Finding the equilibrium quantity is essential in understanding how much of a product will be exchanged in a market when supply and demand are balanced. In this case, you start by setting the demand curve equal to the supply curve:

• Demand curve: \( p = 35 - q^2 \)
• Supply curve: \( p = 3 + q^2 \)

Equating them gives us \( 35 - q^2 = 3 + q^2 \). Solving this equation will allow us to find the equilibrium quantity \( q \).
Rearranging the terms gives us \( 32 = 2q^2 \). When we divide by 2, we simplify it to \( q^2 = 16 \). Taking the square root of both sides results in \( q = 4 \).
Thus, the equilibrium quantity in this market, where the demand equals supply, is 4 units.

Understanding demand and supply curves allows you to see how market conditions will interact. These curves graphically represent the relationship between price and quantity for both consumers and producers.

• The demand curve \( p = 35 - q^2 \) shows how the quantity demanded decreases as price increases. It is downward sloping because as prices rise, fewer people are willing or able to buy a product.
• The supply curve \( p = 3 + q^2 \) indicates how the quantity supplied increases with price. This upward slope exists because higher prices cover the costs of production for more units, motivating producers to supply more.

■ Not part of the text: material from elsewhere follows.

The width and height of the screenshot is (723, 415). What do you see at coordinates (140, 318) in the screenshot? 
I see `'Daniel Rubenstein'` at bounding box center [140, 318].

The meeting point of these curves is crucial because it represents market equilibrium
where the quantity of goods consumers want is exactly what producers are willing to supply.

The equilibrium price is where the market settles, balancing the quantity supplied with the quantity demanded. To find this price, substitute the equilibrium quantity \( q = 4 \) back into either the demand or supply equation. Doing this allows us to calculate the price at which the market clears.
Using the supply curve \( p = 3 + q^2 \):

• Plugging in \( q = 4 \), the equation becomes \( p = 3 + 4^2 \).
• This simplifies to \( p = 3 + 16 \), resulting in an equilibrium price \( p = 19 \).

Thus, the equilibrium price is 19 units, meaning consumers are willing to buy, and producers are willing to sell, at this price. It reflects an efficient market state where there is no excess supply or demand, ensuring optimal distribution of goods.